* _Short problem_:
Rewrite the lines from the one containing "Image resolution: width=1456 pixels, height=819 pixels. At" through the one containing "Lower the line", putting "global leaderboard" in place of "world rankings" and leaving everything else as it is.

* _Available records_:
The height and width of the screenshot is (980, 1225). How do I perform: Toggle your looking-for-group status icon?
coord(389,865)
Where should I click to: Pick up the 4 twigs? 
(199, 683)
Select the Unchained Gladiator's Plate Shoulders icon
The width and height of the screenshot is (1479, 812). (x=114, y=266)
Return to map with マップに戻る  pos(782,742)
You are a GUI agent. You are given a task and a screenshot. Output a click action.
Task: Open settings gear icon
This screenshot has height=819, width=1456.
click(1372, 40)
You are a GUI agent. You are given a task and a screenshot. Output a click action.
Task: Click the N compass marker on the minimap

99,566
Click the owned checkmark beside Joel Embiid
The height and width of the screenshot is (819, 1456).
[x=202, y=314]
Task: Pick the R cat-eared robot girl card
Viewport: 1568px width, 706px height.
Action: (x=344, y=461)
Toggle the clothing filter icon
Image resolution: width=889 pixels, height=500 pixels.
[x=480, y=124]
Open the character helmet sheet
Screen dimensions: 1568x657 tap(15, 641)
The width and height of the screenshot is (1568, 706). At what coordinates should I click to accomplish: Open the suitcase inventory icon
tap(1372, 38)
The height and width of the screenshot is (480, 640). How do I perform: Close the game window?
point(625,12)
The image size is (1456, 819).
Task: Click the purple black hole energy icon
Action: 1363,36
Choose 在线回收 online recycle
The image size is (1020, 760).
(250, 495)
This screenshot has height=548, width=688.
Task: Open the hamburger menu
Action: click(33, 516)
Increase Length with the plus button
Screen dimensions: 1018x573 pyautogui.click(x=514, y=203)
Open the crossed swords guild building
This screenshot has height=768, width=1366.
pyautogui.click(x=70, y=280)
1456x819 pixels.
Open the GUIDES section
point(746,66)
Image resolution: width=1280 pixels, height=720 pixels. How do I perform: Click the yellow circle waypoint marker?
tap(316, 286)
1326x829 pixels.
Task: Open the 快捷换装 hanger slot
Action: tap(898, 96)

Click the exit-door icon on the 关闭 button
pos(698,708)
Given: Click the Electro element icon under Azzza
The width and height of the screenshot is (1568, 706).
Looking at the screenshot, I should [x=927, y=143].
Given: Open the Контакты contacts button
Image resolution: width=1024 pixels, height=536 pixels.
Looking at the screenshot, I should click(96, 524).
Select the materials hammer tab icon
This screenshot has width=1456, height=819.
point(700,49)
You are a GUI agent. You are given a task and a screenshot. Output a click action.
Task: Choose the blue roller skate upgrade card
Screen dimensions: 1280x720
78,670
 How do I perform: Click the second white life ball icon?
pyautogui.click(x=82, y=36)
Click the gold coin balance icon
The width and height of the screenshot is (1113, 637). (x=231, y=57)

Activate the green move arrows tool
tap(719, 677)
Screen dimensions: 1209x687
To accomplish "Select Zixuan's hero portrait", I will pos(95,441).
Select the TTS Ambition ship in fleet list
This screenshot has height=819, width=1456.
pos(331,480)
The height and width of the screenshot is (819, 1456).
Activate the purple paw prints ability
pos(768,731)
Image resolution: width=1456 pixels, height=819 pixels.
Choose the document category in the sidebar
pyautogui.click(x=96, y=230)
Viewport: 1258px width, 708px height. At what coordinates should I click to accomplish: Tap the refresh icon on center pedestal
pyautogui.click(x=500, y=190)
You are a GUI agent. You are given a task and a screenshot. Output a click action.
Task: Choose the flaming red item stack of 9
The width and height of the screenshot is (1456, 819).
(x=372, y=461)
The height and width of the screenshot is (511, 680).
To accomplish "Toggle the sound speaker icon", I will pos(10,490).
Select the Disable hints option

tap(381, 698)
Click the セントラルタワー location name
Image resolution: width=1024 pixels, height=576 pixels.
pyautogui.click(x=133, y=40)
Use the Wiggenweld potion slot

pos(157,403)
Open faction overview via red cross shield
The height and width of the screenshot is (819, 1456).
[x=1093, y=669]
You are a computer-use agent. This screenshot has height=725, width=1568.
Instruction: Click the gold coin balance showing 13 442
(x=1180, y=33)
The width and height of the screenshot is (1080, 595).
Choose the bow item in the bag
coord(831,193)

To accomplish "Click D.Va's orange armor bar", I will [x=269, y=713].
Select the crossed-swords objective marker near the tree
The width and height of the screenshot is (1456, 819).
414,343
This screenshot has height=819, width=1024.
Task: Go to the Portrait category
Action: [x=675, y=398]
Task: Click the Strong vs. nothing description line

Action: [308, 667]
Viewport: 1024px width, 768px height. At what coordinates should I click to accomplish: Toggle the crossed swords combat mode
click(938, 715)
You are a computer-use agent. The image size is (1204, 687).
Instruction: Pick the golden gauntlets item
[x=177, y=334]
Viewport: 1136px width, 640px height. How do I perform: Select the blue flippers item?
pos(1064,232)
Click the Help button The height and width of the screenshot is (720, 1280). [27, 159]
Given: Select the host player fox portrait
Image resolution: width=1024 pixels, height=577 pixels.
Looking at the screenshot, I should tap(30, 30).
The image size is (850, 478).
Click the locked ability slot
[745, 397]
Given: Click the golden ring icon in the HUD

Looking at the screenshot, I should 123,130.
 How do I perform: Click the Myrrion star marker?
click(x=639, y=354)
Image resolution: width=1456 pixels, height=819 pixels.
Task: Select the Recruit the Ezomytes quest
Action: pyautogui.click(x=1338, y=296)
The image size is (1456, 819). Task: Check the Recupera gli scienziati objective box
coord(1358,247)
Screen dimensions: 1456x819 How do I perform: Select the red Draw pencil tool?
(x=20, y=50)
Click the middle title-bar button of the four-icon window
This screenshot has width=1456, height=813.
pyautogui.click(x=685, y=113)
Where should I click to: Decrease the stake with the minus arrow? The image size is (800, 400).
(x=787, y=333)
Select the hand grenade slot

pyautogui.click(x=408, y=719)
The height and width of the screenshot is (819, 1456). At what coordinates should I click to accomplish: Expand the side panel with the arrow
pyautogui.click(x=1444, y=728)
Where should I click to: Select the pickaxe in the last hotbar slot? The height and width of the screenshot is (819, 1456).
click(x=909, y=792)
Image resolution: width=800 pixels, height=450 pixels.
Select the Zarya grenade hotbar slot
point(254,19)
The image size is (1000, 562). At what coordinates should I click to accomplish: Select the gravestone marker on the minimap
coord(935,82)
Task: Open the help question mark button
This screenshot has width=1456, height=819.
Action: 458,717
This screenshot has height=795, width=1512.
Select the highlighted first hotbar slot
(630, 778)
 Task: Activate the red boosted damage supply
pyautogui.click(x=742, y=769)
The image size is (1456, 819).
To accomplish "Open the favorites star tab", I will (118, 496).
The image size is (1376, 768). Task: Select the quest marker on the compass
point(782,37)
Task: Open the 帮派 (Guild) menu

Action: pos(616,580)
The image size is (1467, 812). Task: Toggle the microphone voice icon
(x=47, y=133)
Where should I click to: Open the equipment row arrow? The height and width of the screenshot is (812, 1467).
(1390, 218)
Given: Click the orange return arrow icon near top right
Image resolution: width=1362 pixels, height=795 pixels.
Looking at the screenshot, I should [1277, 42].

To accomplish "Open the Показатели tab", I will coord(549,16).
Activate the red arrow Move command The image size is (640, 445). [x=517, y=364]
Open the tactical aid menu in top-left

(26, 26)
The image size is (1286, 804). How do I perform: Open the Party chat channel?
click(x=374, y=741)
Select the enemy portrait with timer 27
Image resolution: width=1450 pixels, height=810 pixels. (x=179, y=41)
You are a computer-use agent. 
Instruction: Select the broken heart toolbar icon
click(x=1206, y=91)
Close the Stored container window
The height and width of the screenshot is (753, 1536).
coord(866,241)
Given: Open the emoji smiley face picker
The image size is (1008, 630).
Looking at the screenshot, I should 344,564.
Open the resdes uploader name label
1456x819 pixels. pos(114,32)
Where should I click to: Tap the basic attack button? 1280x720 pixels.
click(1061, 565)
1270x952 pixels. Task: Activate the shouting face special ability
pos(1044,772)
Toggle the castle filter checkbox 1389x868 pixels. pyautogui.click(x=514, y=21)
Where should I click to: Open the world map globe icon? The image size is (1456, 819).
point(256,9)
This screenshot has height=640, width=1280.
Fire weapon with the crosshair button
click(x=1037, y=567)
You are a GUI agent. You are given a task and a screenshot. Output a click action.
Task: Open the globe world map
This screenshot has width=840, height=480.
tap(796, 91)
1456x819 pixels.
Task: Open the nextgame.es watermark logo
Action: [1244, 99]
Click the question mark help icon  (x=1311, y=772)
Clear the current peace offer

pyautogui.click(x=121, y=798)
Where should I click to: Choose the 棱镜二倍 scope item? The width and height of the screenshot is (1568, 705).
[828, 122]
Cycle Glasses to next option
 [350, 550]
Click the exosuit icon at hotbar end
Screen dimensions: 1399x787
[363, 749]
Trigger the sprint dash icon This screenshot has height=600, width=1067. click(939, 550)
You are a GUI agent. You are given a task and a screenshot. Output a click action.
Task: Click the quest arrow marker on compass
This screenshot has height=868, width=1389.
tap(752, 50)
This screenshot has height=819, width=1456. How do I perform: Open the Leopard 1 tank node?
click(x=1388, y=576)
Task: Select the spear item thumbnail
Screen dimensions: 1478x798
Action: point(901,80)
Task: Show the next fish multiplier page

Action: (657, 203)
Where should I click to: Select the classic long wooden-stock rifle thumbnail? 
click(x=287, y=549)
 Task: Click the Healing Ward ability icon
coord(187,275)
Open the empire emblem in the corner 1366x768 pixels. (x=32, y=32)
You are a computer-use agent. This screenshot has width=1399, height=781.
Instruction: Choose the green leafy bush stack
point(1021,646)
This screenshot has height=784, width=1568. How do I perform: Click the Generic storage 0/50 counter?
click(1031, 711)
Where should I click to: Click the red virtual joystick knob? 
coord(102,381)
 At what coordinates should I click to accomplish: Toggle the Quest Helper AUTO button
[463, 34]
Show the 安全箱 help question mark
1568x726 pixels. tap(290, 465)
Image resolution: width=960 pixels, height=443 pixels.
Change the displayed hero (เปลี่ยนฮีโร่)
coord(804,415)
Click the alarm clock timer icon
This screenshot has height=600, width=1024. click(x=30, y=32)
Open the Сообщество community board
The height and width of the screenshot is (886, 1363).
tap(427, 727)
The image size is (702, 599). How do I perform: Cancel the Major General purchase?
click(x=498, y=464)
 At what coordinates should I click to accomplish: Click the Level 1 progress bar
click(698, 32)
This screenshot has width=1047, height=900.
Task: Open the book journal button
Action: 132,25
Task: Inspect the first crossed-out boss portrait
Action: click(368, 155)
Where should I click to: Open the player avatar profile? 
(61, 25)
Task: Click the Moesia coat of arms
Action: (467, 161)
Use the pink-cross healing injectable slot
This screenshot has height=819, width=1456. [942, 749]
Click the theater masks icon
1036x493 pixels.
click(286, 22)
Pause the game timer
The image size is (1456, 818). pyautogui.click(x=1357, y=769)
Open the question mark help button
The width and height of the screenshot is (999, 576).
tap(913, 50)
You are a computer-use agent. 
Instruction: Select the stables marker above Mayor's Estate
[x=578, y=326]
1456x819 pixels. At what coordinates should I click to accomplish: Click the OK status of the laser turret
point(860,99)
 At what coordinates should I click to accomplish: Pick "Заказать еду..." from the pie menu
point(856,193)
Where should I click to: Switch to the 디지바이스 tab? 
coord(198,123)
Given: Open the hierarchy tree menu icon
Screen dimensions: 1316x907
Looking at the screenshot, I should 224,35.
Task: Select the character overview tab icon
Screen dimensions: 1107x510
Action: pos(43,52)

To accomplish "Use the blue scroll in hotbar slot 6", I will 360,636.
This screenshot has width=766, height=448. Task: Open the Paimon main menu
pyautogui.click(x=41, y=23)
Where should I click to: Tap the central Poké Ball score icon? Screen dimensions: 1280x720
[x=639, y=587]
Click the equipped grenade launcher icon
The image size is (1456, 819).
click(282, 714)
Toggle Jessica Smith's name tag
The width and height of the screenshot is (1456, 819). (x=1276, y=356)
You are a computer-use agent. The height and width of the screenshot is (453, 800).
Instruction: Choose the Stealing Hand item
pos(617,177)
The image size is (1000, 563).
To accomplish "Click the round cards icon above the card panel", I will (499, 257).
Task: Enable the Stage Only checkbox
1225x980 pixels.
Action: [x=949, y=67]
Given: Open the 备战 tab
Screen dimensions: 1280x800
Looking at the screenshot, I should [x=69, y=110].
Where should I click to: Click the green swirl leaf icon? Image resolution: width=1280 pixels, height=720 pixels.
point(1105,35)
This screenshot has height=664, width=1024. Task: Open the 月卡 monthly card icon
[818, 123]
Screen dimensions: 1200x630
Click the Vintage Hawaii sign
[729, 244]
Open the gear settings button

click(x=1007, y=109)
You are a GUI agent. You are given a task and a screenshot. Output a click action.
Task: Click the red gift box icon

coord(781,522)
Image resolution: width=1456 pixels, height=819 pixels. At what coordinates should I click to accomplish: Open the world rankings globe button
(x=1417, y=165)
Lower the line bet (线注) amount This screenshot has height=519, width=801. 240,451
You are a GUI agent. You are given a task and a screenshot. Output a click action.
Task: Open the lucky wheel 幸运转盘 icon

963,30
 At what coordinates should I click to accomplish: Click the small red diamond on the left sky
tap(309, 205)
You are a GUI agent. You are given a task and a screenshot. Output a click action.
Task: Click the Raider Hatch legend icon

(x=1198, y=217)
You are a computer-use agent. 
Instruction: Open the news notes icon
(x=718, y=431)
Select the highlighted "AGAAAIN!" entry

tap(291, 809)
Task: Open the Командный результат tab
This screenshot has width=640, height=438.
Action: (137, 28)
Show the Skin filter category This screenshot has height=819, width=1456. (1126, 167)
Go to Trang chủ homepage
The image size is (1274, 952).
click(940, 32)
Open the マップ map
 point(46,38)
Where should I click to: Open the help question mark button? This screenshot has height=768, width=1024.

* _Completed task_:
Image resolution: width=1456 pixels, height=819 pixels. At what coordinates should I click to accomplish: Open the global leaderboard globe button
(x=1417, y=165)
Lower the line bet (线注) amount This screenshot has height=519, width=801. 240,451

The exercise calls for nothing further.